Excerpt to read>
____

# Good Experience with CA Vet/Dentist



## Debbie Skinner (Sep 11, 2008)

We just got 4 jackets/crowns put on Bexter (male malinios) who had 4 broken k9s when I received him last year. I did a lot of research and searching for a good and affordable vet to do the work. We went with Dr. Nielson at Animal Medical Group and he guarantees his work. Bexter 2nd visit was yesterday and now he has his teeth. His first visit for the root canals and shaping of the teeth and measurements for the jackets was just 10 days prior. Cost was $5500 for all 4 k9s and I was quoted as high as $9500 for the same work and $7500 from UC Davis. 

He works in Manhatten Beach which was local for us. His site http://amgvets.com/about/doctors.html


----------



## Laura Bollschweiler (Apr 25, 2008)

Good to know! Thanks for the info. Hopefully I'll never need him, but nice to know about. 

Laura


----------



## Debbie Skinner (Sep 11, 2008)

If the teeth were jacketed prior to needing the root canals (prior to breaking) the price would of been 1/2. Bexter's sire, Dexter had jackets done as a preventative in France and so did Tim Welch's Avatar (Beauceron). In France, some handlers will routinely jacket the teeth of their ring dogs. It's not common here though for biting dogs to have the jackets done as a preventative.


----------



## Jeff Oehlsen (Apr 7, 2006)

Does he chew on the fence or something ?


----------



## Debbie Skinner (Sep 11, 2008)

Jeff Oehlsen said:


> Does he chew on the fence or something ?


got the dog back after co-owner was killed when the dog was 3+ years old. Come to find out the dog was destroying a lot of crates during training and also overall spent a lot of time in a crate and destroyed his teeth. He doesn't do anything like that in his new home with Tim Welch as Tim has alum. boxes for during training and actual kennels not vari-kennels for the dogs to live in plus an exercise area. Bexter lives in a Euro designed kennel that Ron built and not chainlink now. Now he could "really" destroy the vari-kennels though with these teeth if he was allowed to do so.


----------

____

Data>

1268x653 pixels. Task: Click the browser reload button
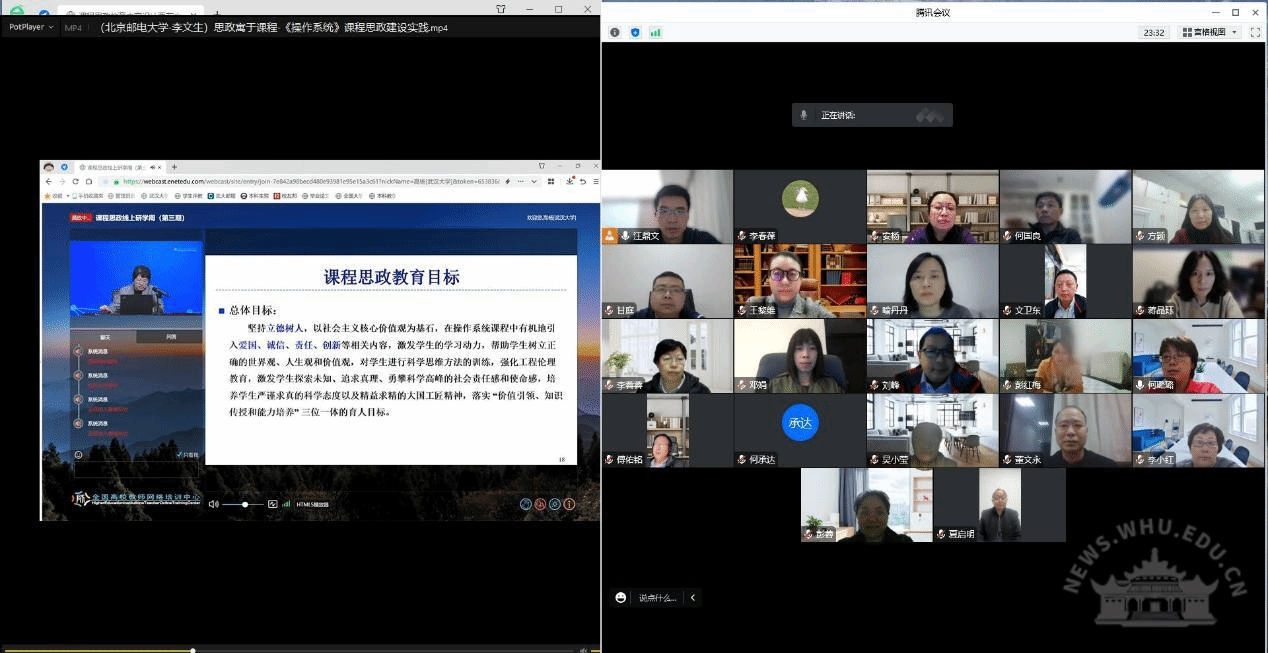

____

Actions to take>
**a.** Answer these questions using the thread about Bexter's dental work.
(i) What price did UC Davis quote for the work?
(ii) In which country do some handlers routinely jacket the teeth of their ring dogs?
(iii) Who built the kennel Bexter now lives in?
**b.** Reproduce word for word everything in the thread about Bexter's dental work from "We just got" down to "to know about.".

Solutions below>
**a.**
(i) $7500
(ii) France
(iii) Ron

**b.**
We just got 4 jackets/crowns put on Bexter (male malinios) who had 4 broken k9s when I received him last year. I did a lot of research and searching for a good and affordable vet to do the work. We went with Dr. Nielson at Animal Medical Group and he guarantees his work. Bexter 2nd visit was yesterday and now he has his teeth. His first visit for the root canals and shaping of the teeth and measurements for the jackets was just 10 days prior. Cost was $5500 for all 4 k9s and I was quoted as high as $9500 for the same work and $7500 from UC Davis. 

He works in Manhatten Beach which was local for us. His site http://amgvets.com/about/doctors.html


----------



## Laura Bollschweiler (Apr 25, 2008)

Good to know! Thanks for the info. Hopefully I'll never need him, but nice to know about.